WHAT THE TASK REQUIRES.
Would you output each record exactly as it stands?

BEGIN DATA PROVIDED

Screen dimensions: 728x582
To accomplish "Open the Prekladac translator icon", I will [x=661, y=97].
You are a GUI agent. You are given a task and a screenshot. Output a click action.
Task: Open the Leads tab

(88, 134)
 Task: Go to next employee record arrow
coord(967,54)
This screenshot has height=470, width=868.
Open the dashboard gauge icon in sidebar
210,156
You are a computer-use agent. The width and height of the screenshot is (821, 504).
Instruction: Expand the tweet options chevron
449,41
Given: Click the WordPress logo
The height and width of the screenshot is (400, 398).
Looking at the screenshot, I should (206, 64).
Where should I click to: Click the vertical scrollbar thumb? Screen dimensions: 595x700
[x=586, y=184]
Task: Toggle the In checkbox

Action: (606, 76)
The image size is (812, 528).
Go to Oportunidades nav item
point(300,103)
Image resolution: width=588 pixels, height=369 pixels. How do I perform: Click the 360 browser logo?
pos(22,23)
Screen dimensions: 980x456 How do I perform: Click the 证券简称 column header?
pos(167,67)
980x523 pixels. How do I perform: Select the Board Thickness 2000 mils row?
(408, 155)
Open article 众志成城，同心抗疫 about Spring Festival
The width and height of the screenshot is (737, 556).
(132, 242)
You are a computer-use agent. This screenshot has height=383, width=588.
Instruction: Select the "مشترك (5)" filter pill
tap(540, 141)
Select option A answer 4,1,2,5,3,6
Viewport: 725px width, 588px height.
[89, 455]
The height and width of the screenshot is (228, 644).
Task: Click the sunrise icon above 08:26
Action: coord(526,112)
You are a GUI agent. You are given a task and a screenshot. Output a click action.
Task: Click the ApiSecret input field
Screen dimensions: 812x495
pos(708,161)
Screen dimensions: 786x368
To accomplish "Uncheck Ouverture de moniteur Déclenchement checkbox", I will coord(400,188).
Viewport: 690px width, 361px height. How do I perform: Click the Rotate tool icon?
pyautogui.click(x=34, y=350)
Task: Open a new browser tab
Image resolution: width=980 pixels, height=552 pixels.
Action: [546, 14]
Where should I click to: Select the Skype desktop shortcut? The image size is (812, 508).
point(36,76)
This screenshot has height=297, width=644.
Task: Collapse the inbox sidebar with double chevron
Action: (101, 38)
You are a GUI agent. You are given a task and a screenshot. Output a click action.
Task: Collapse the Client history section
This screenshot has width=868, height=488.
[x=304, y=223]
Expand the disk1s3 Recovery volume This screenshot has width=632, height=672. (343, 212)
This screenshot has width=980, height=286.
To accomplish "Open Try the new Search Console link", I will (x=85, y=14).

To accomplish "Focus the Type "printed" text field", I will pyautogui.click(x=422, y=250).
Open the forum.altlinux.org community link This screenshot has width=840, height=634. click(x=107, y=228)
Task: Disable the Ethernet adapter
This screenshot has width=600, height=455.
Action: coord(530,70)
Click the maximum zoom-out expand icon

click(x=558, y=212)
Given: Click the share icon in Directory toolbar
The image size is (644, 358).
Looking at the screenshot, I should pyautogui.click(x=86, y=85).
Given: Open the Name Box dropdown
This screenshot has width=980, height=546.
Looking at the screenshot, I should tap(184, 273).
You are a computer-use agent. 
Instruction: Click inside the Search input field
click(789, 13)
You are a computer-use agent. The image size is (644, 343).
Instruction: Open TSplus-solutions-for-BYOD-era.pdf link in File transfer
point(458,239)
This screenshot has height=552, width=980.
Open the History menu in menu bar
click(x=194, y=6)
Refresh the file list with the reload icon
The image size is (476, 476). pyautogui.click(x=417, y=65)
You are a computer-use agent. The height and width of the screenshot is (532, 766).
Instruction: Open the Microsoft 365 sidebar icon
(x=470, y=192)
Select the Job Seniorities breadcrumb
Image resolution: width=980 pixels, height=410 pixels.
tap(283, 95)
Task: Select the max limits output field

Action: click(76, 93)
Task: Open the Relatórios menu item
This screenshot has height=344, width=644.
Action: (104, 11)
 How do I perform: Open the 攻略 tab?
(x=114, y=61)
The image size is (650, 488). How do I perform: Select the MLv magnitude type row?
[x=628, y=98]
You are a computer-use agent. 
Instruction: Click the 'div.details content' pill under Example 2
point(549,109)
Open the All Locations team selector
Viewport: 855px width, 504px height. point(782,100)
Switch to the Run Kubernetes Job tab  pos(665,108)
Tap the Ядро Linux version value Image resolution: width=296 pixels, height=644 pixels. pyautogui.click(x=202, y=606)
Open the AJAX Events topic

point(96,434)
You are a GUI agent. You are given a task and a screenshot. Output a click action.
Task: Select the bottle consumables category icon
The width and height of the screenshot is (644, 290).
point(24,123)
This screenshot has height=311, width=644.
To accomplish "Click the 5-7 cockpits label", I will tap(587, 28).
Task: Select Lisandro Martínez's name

END DATA PROVIDED

FINAL ANSWER.
Screen dimensions: 728x582
To accomplish "Open the Prekladac translator icon", I will [x=661, y=97].
You are a GUI agent. You are given a task and a screenshot. Output a click action.
Task: Open the Leads tab

(88, 134)
 Task: Go to next employee record arrow
coord(967,54)
This screenshot has height=470, width=868.
Open the dashboard gauge icon in sidebar
210,156
You are a computer-use agent. The width and height of the screenshot is (821, 504).
Instruction: Expand the tweet options chevron
449,41
Given: Click the WordPress logo
The height and width of the screenshot is (400, 398).
Looking at the screenshot, I should (206, 64).
Where should I click to: Click the vertical scrollbar thumb? Screen dimensions: 595x700
[x=586, y=184]
Task: Toggle the In checkbox

Action: (606, 76)
The image size is (812, 528).
Go to Oportunidades nav item
point(300,103)
Image resolution: width=588 pixels, height=369 pixels. How do I perform: Click the 360 browser logo?
pos(22,23)
Screen dimensions: 980x456 How do I perform: Click the 证券简称 column header?
pos(167,67)
980x523 pixels. How do I perform: Select the Board Thickness 2000 mils row?
(408, 155)
Open article 众志成城，同心抗疫 about Spring Festival
The width and height of the screenshot is (737, 556).
(132, 242)
You are a computer-use agent. This screenshot has height=383, width=588.
Instruction: Select the "مشترك (5)" filter pill
tap(540, 141)
Select option A answer 4,1,2,5,3,6
Viewport: 725px width, 588px height.
[89, 455]
The height and width of the screenshot is (228, 644).
Task: Click the sunrise icon above 08:26
Action: coord(526,112)
You are a GUI agent. You are given a task and a screenshot. Output a click action.
Task: Click the ApiSecret input field
Screen dimensions: 812x495
pos(708,161)
Screen dimensions: 786x368
To accomplish "Uncheck Ouverture de moniteur Déclenchement checkbox", I will coord(400,188).
Viewport: 690px width, 361px height. How do I perform: Click the Rotate tool icon?
pyautogui.click(x=34, y=350)
Task: Open a new browser tab
Image resolution: width=980 pixels, height=552 pixels.
Action: [546, 14]
Where should I click to: Select the Skype desktop shortcut? The image size is (812, 508).
point(36,76)
This screenshot has height=297, width=644.
Task: Collapse the inbox sidebar with double chevron
Action: (101, 38)
You are a GUI agent. You are given a task and a screenshot. Output a click action.
Task: Collapse the Client history section
This screenshot has width=868, height=488.
[x=304, y=223]
Expand the disk1s3 Recovery volume This screenshot has width=632, height=672. (343, 212)
This screenshot has width=980, height=286.
To accomplish "Open Try the new Search Console link", I will (x=85, y=14).

To accomplish "Focus the Type "printed" text field", I will pyautogui.click(x=422, y=250).
Open the forum.altlinux.org community link This screenshot has width=840, height=634. click(x=107, y=228)
Task: Disable the Ethernet adapter
This screenshot has width=600, height=455.
Action: coord(530,70)
Click the maximum zoom-out expand icon

click(x=558, y=212)
Given: Click the share icon in Directory toolbar
The image size is (644, 358).
Looking at the screenshot, I should pyautogui.click(x=86, y=85).
Given: Open the Name Box dropdown
This screenshot has width=980, height=546.
Looking at the screenshot, I should tap(184, 273).
You are a computer-use agent. 
Instruction: Click inside the Search input field
click(789, 13)
You are a computer-use agent. The image size is (644, 343).
Instruction: Open TSplus-solutions-for-BYOD-era.pdf link in File transfer
point(458,239)
This screenshot has height=552, width=980.
Open the History menu in menu bar
click(x=194, y=6)
Refresh the file list with the reload icon
The image size is (476, 476). pyautogui.click(x=417, y=65)
You are a computer-use agent. The height and width of the screenshot is (532, 766).
Instruction: Open the Microsoft 365 sidebar icon
(x=470, y=192)
Select the Job Seniorities breadcrumb
Image resolution: width=980 pixels, height=410 pixels.
tap(283, 95)
Task: Select the max limits output field

Action: click(76, 93)
Task: Open the Relatórios menu item
This screenshot has height=344, width=644.
Action: (104, 11)
 How do I perform: Open the 攻略 tab?
(x=114, y=61)
The image size is (650, 488). How do I perform: Select the MLv magnitude type row?
[x=628, y=98]
You are a computer-use agent. 
Instruction: Click the 'div.details content' pill under Example 2
point(549,109)
Open the All Locations team selector
Viewport: 855px width, 504px height. point(782,100)
Switch to the Run Kubernetes Job tab  pos(665,108)
Tap the Ядро Linux version value Image resolution: width=296 pixels, height=644 pixels. pyautogui.click(x=202, y=606)
Open the AJAX Events topic

point(96,434)
You are a GUI agent. You are given a task and a screenshot. Output a click action.
Task: Select the bottle consumables category icon
The width and height of the screenshot is (644, 290).
point(24,123)
This screenshot has height=311, width=644.
To accomplish "Click the 5-7 cockpits label", I will tap(587, 28).
Task: Select Lisandro Martínez's name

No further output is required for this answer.